Wat betekent het woord "sap" volgens de verklarende aantekeningen in het tekstfragment hieronder?

— Tekstfragment —
######
1)onderwijzing
  Hebr. Maskijl, dat is, onderwijzer, die verstand geeft, verstandig maakt; dat is, een onderwijs, of leerpsalm; alzo genoemd vanwege de nodige en gewichtige leer, die daarin begrepen is. Dezen titel hebben ook verscheidene andere psalmen, die tot een bijzonder onderwijs en stichting, zo voor den dichter zelf, als voor de ganse kerk gemaakt zijn.
2)Wegelukzalig
  Zie de verklaring dezer leer, Rom. 4:6,7, enz.; 2 Cor. 5:19,21.
3)vergeven,
  Of, weggenomen. Welke manier van spreken ook in het Nieuwe Testament gebruikt wordt. Zie boven Ps. 25:18, en verg. Hebr. 9:28; Hebr. alsof men zeide: Verlicht, of vergeven van overtreding, of een vergeven der overtreding, bedekt van zonde; welke Hebr. manier van spreken zulks betekent, gelijk in den tekst staat.
4)geen
  Dat is, die zonder huichelarij of geveinsdheid God dient en zijne zonden met een oprecht hart voor Hem bekent.
5)zweeg,
  Dat is, mijne zonden voor den HEERE niet bekende.
6)hand
  Dat is, plaag. Verg. Ruth 1:13, en Job 13:21.
7)sap
  Dat is, de natuurlijke warme vochtigheid, die des mensen leven onderhoudt.
8)Sela.
  Zie Ps. 3:3.
9)maakte
  Dat is, maar als ik, enz. zo vergaaft Gij, enz.
10)vergaaft
  Of, neemt weg.
11)de ongerechtigheid
  De schuld en de straf, zodat ik mij met recht voor gelukzalig achtte, gelijk Ps. 32:1.
12)heilige
  Zie van het Hebr. woord Ps. 4:4.
13)vindenstijd;
  Dat is, als Gij, o Heere, te vinden zijt. Zie Jes. 55:6. Anders in treffenstijd; dat is, als de straffen de mensen treffen, dat met het volgende ook wel overeenkomt. Zie Ps. 21:9; Ps. 116:3; idem Deut. 4:30, enz.
######
— Uittreksel gegevens —
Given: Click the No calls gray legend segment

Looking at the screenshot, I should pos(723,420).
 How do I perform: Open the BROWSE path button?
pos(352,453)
######
— Jouw oplossing —
De natuurlijke warme vochtigheid die het leven van de mens onderhoudt.